> _Reading text_
◆ ◆ ◆ ◆ ◆ ◆ ◆
Bases: tilelang.jit.adapter.wrapper.TLCUDASourceWrapper

NVRTC backend wrapper: generates Python kernel launch code.

Core responsibility: transform TVM IRModule into executable Python function that initializes resources (TMA descriptors, L2 cache) and launches kernels via CUDA Driver API.

Data flow:

IRModule → collect kernel metadata → deduplicate resources → generate Python code → executable function

Why Python generation instead of C++:

NVRTC workflow requires runtime compilation, Python is the natural host. Using cuda.bindings.driver eliminates C++ wrapper complexity.

Parameters:
  • scheduled_ir_module (tvm.IRModule)

  • source (str)

  • target (tvm.target.Target)

  • device_mod (tvm.IRModule | None)

  • host_mod (tvm.IRModule | None)

  • pass_configs (dict[str, Any] | None)

property host_func¶

Override parent’s host_func to return generated Python code.

create_dispatch_func(code, function_informations)¶

Generate Python dispatch function that launches multiple CUDA kernels.

Why two-pass design:

Pass 1: Collect TMA descriptors from all kernels into shared dicts Pass 2: Generate code - descriptors first (deduplicated), then launches

Single-pass would create duplicate descriptors for each kernel. Dict naturally deduplicates by descriptor name.
◆ ◆ ◆ ◆ ◆ ◆ ◆
> _Data for this task_
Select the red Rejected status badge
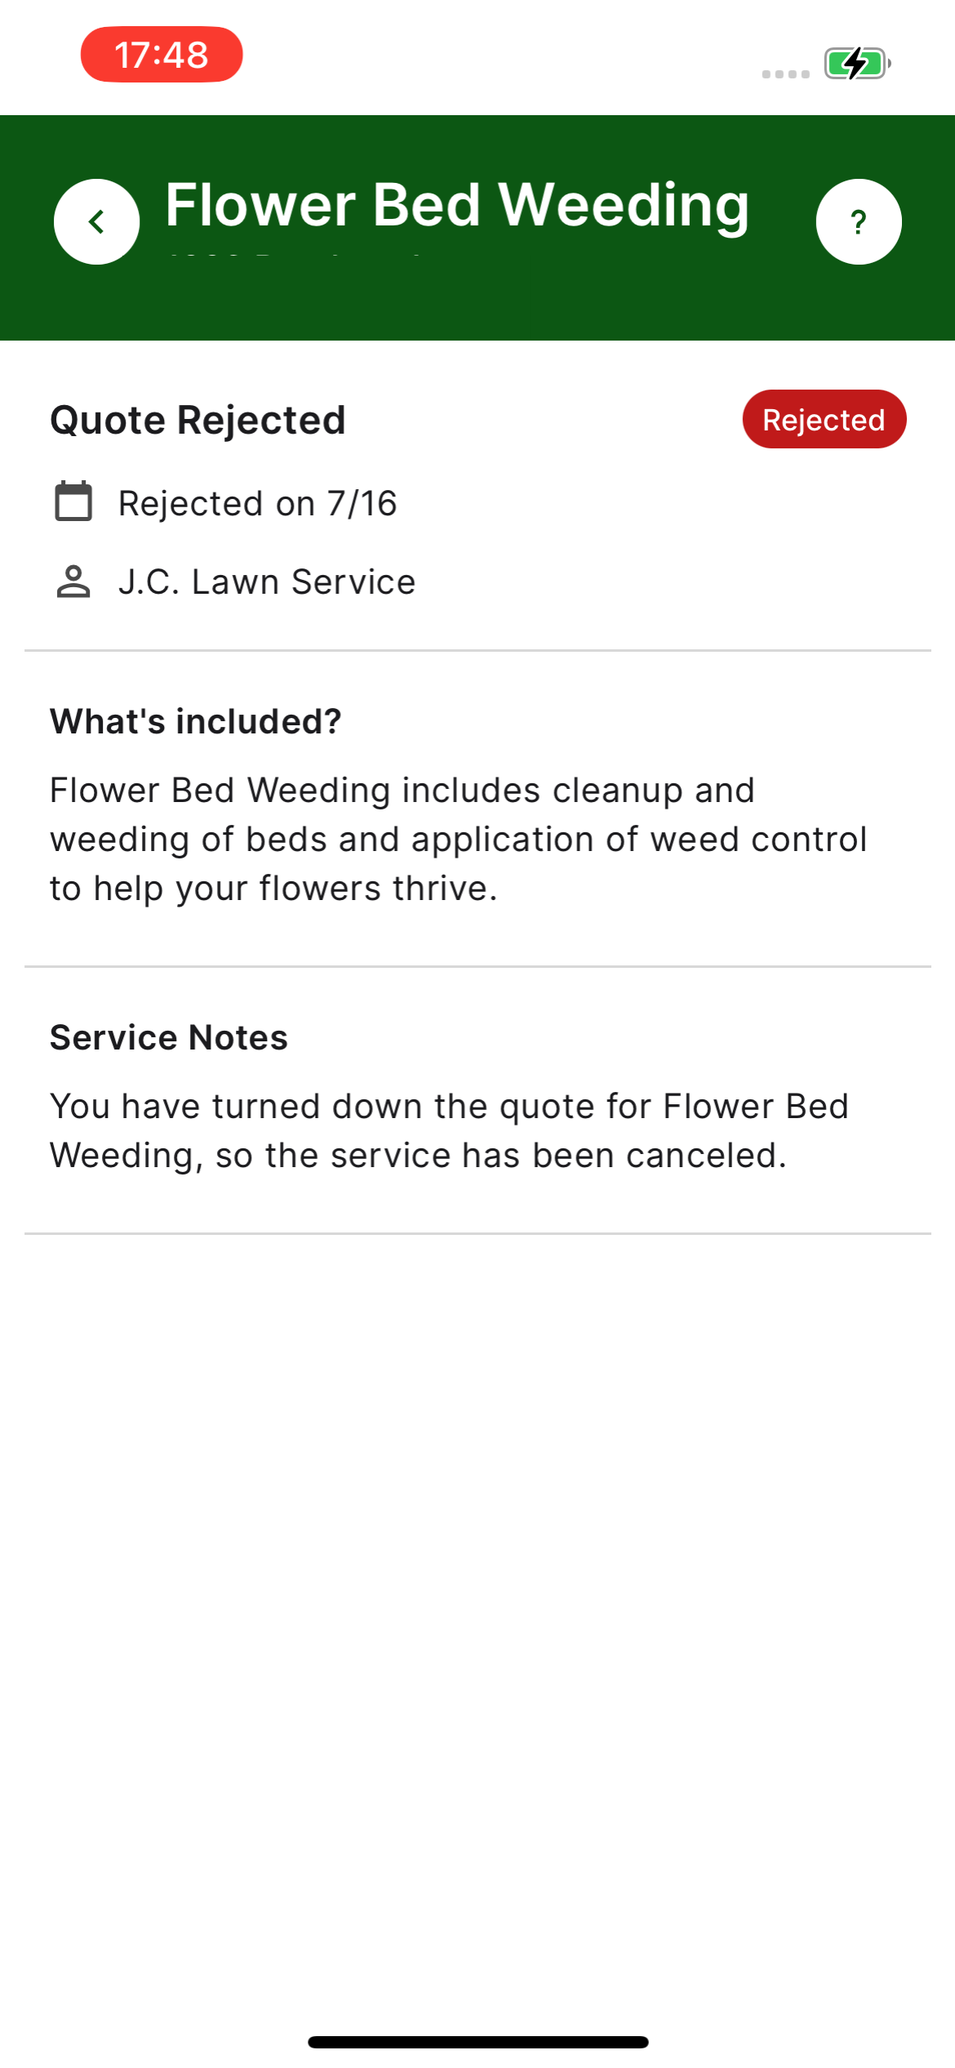[824, 419]
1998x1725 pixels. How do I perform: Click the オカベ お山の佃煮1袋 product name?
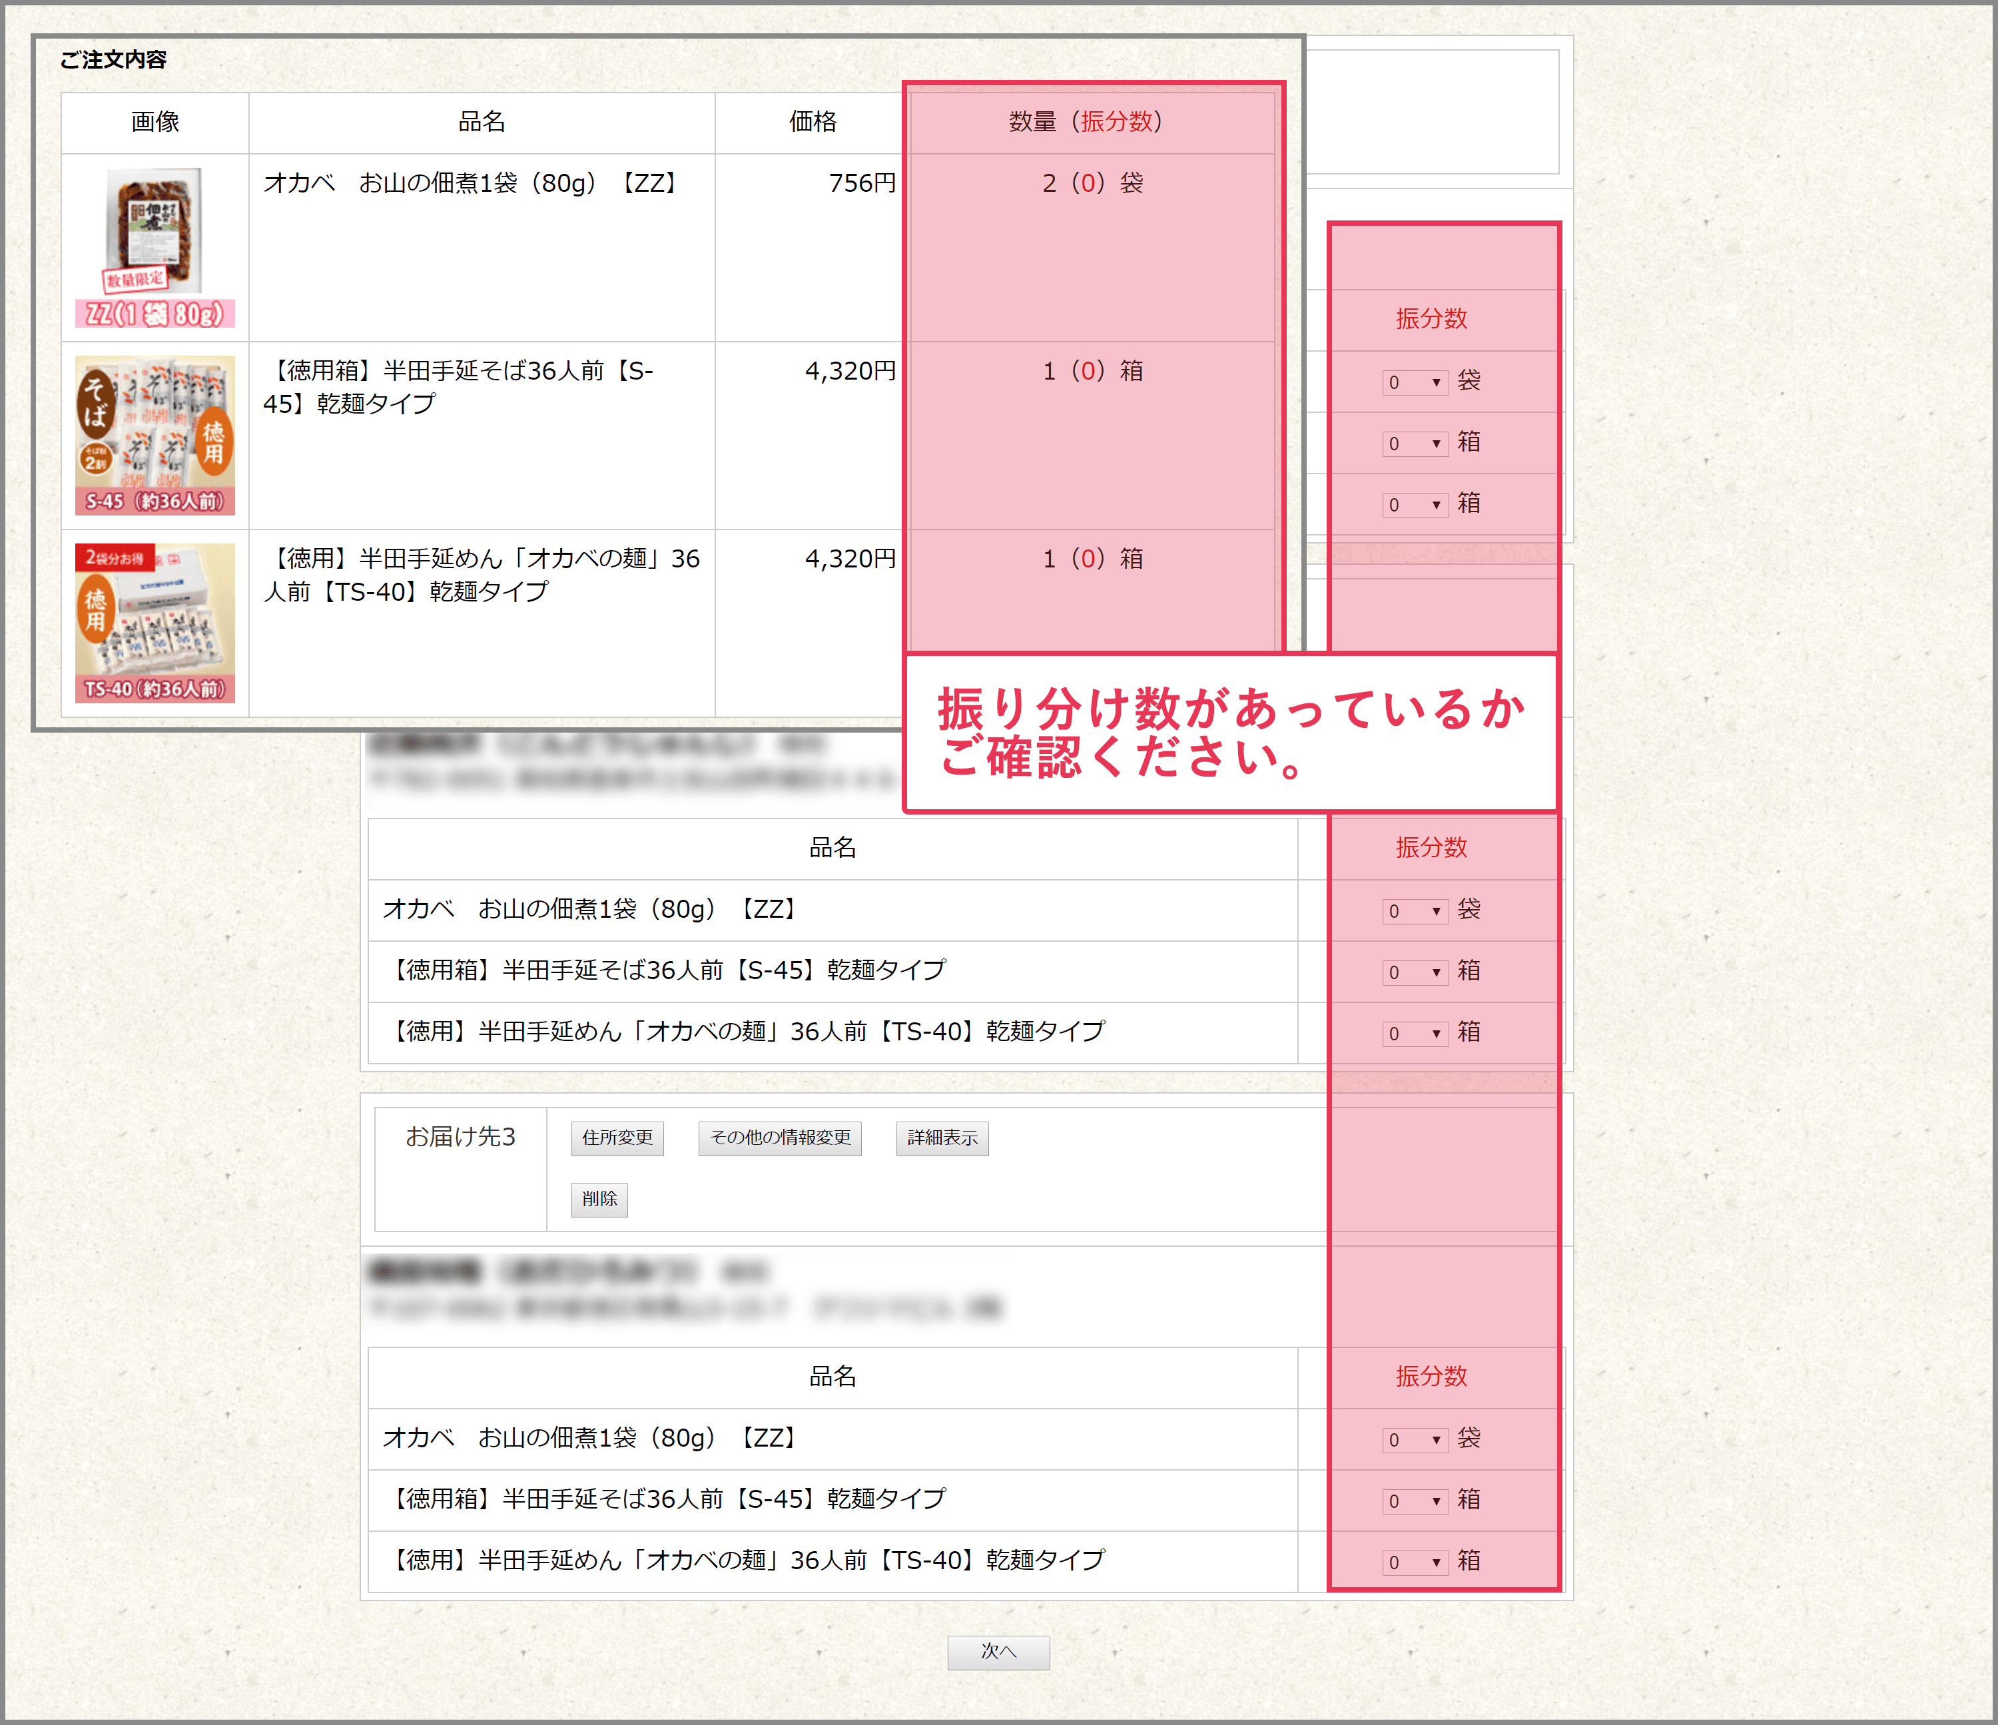coord(471,183)
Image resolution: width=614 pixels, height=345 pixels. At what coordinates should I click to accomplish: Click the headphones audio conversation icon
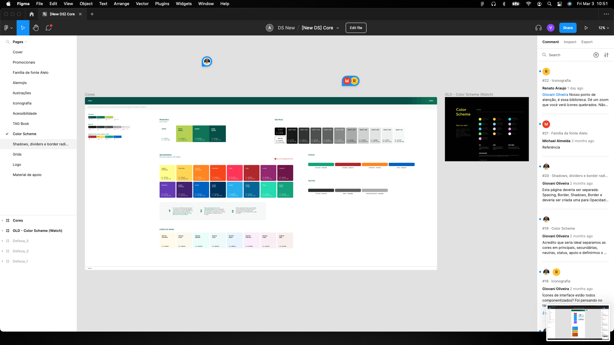538,28
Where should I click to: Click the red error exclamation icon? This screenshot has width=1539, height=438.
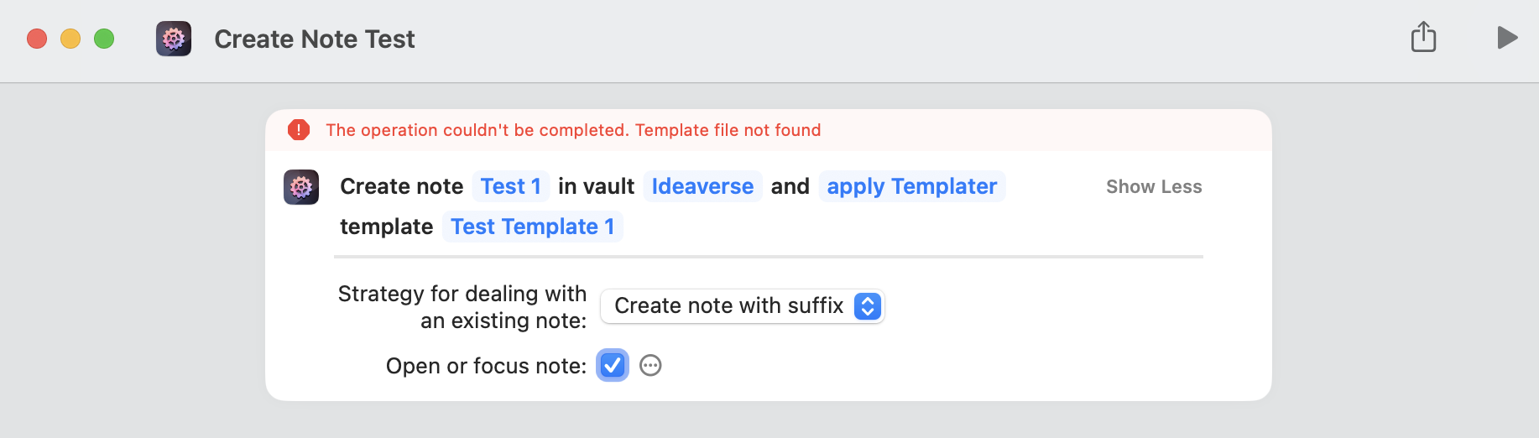click(x=299, y=130)
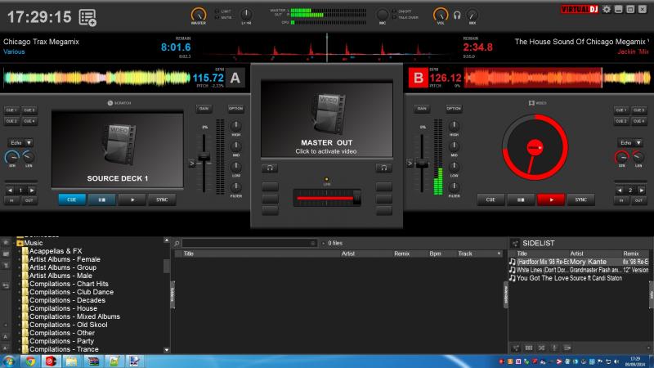Image resolution: width=654 pixels, height=368 pixels.
Task: Click the SYNC button on deck A
Action: [x=161, y=199]
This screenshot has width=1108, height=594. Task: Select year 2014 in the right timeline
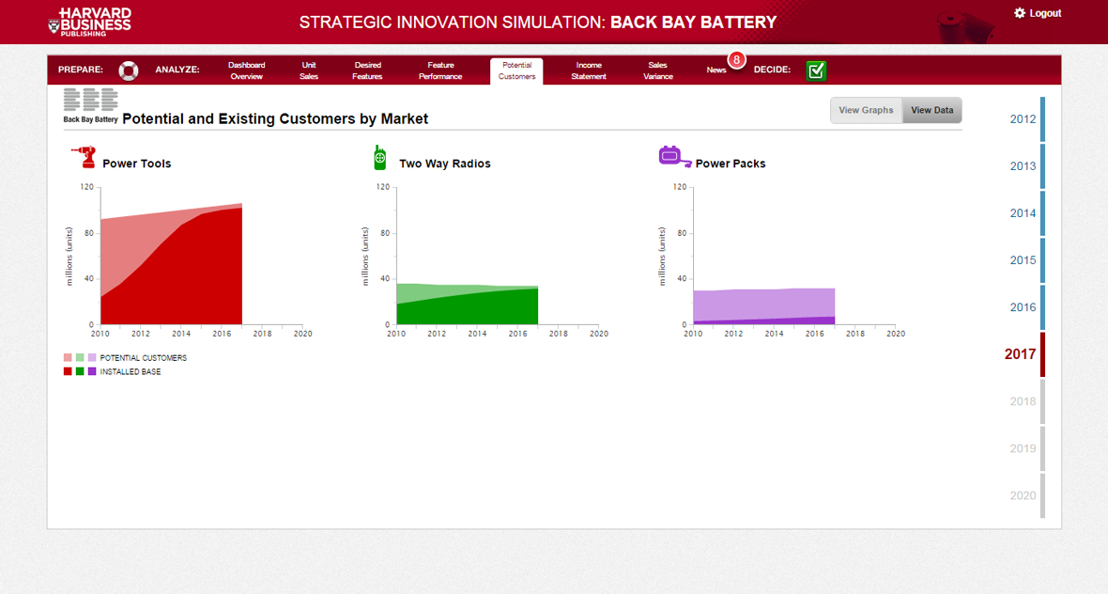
◆ ◆ ◆ ◆ ◆ ◆ ◆
> _Tasks for this exercise_
a - Print the passage from the NVRTC wrapper description, starting with "Override parent’s host_func" and going on through "multiple CUDA kernels.", without changing a word.
b - Output all of the rows above verbatim, from the first row to the last, and leave the pictures out.

> _Answers per task_
a -
Override parent’s host_func to return generated Python code.

create_dispatch_func(code, function_informations)¶

Generate Python dispatch function that launches multiple CUDA kernels.

b -
Select the red Rejected status badge
[824, 419]
1998x1725 pixels. How do I perform: Click the オカベ お山の佃煮1袋 product name?
coord(471,183)
Image resolution: width=614 pixels, height=345 pixels. At what coordinates should I click to accomplish: Click the headphones audio conversation icon
538,28
Where should I click to: Click the red error exclamation icon? This screenshot has width=1539, height=438.
click(x=299, y=130)
Image resolution: width=654 pixels, height=368 pixels.
Task: Click the SYNC button on deck A
Action: [x=161, y=199]
This screenshot has width=1108, height=594. Task: Select year 2014 in the right timeline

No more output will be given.